Work instructions ▸ The reply should hold only the lines from the one with "Where should I" to the one with "The width and", both ends kept, exactly as they appear below, without any pictures.

Material supplied ▸
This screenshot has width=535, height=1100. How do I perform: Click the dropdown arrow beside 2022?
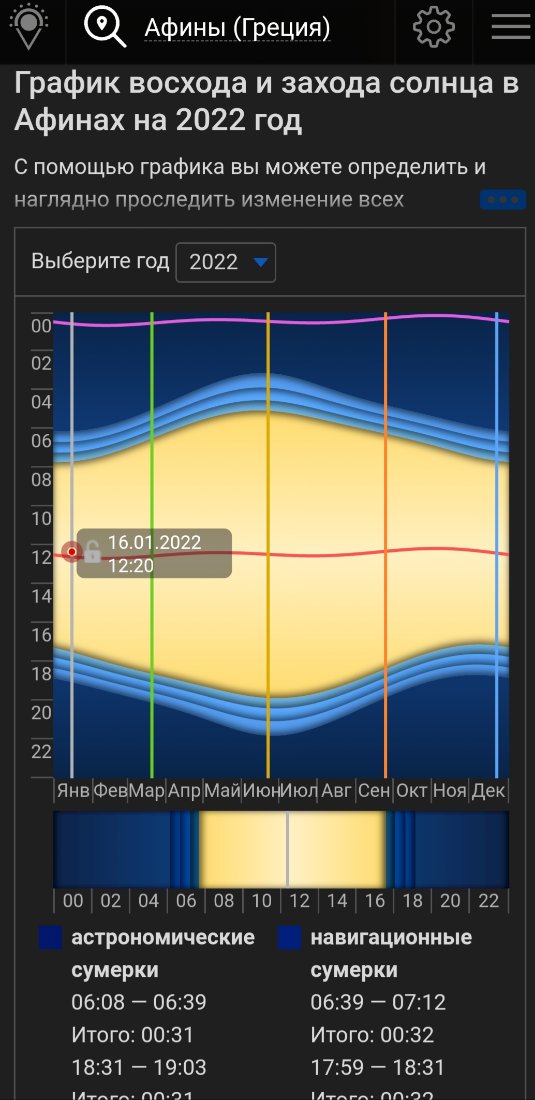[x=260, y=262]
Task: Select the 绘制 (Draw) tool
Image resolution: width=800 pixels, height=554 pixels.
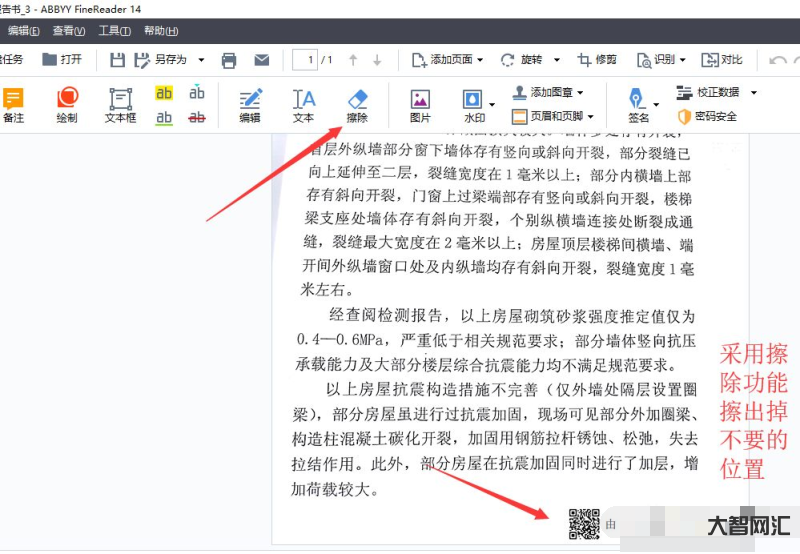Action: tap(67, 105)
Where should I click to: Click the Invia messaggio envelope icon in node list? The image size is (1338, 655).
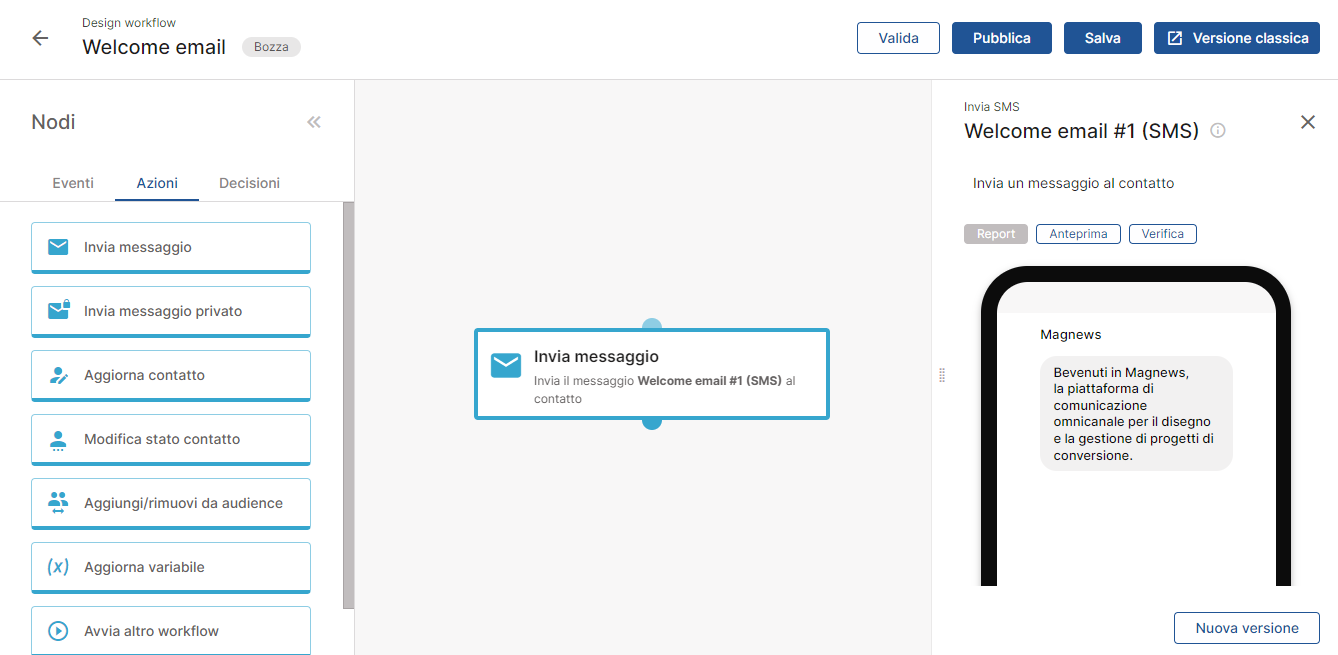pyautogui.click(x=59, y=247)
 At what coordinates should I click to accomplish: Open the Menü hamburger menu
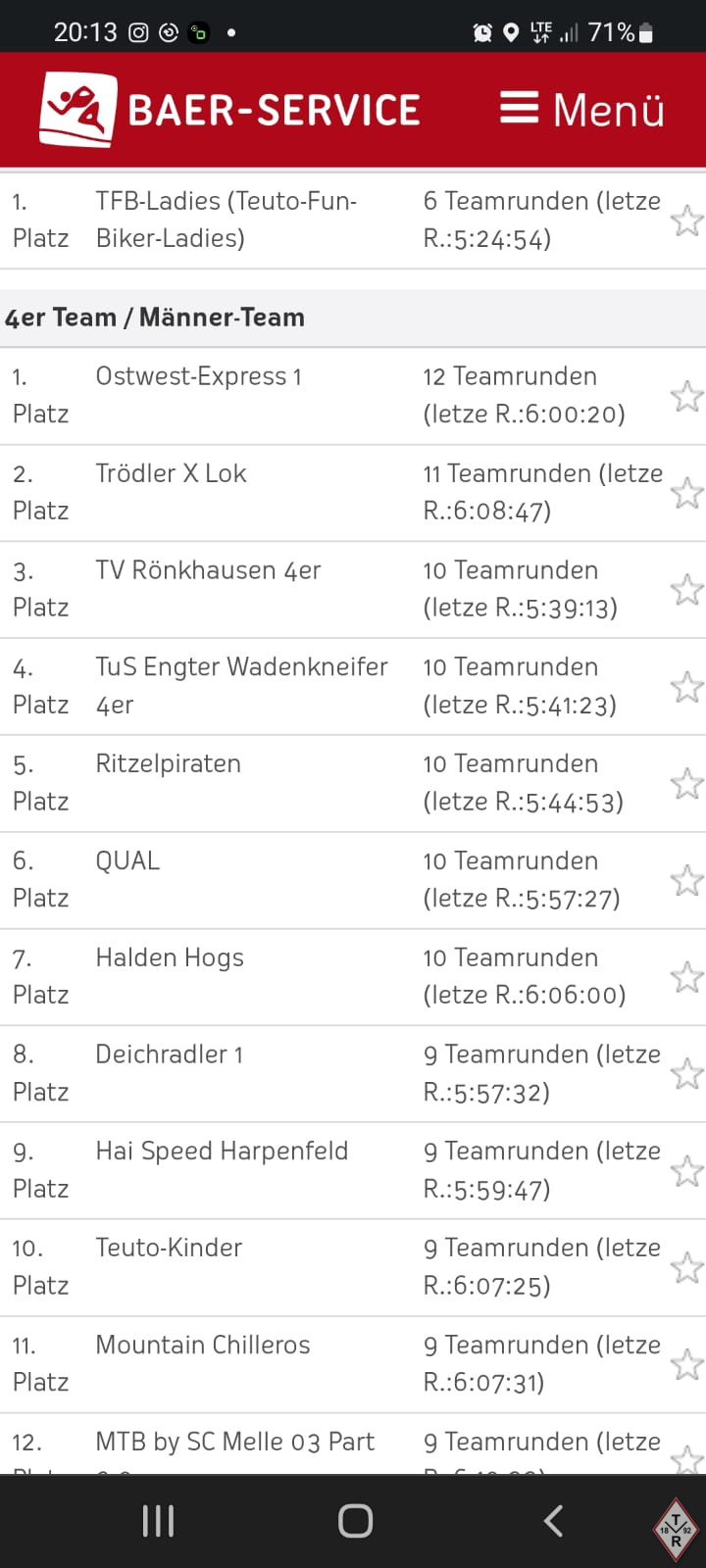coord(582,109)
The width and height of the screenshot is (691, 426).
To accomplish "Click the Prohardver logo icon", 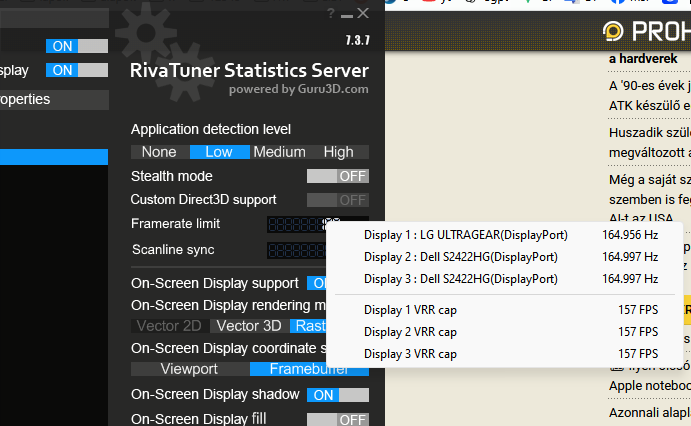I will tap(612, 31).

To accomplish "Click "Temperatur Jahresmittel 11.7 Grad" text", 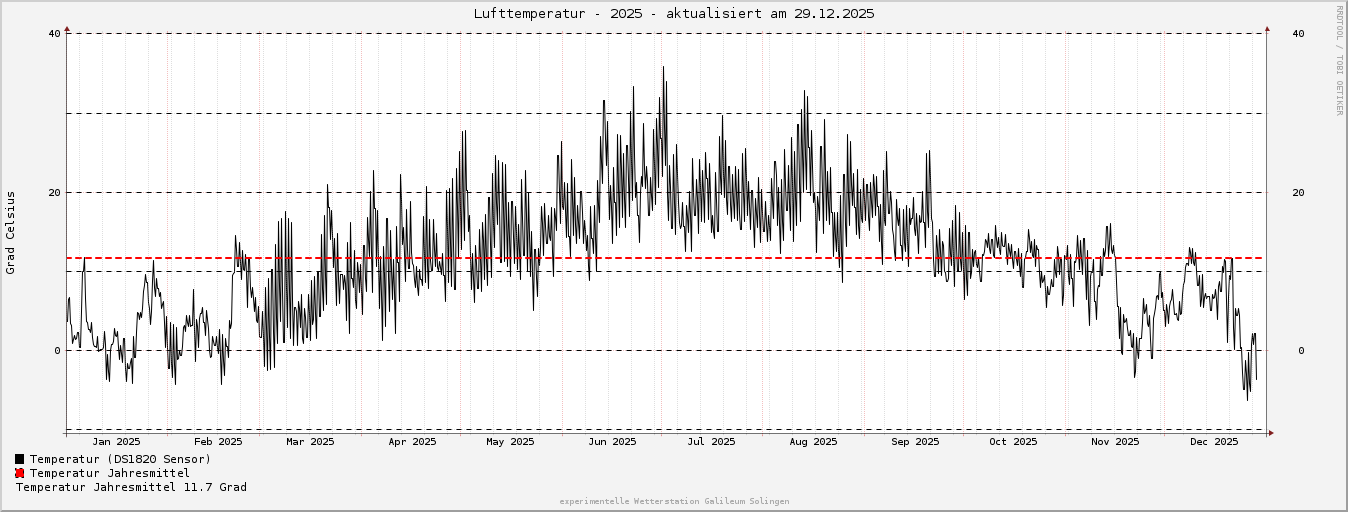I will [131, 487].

Final answer ▸
Where should I click to: Click the Invia messaggio envelope icon in node list? The image size is (1338, 655).
pyautogui.click(x=59, y=247)
 At what coordinates should I click to accomplish: Open the Menü hamburger menu
coord(582,109)
The width and height of the screenshot is (691, 426).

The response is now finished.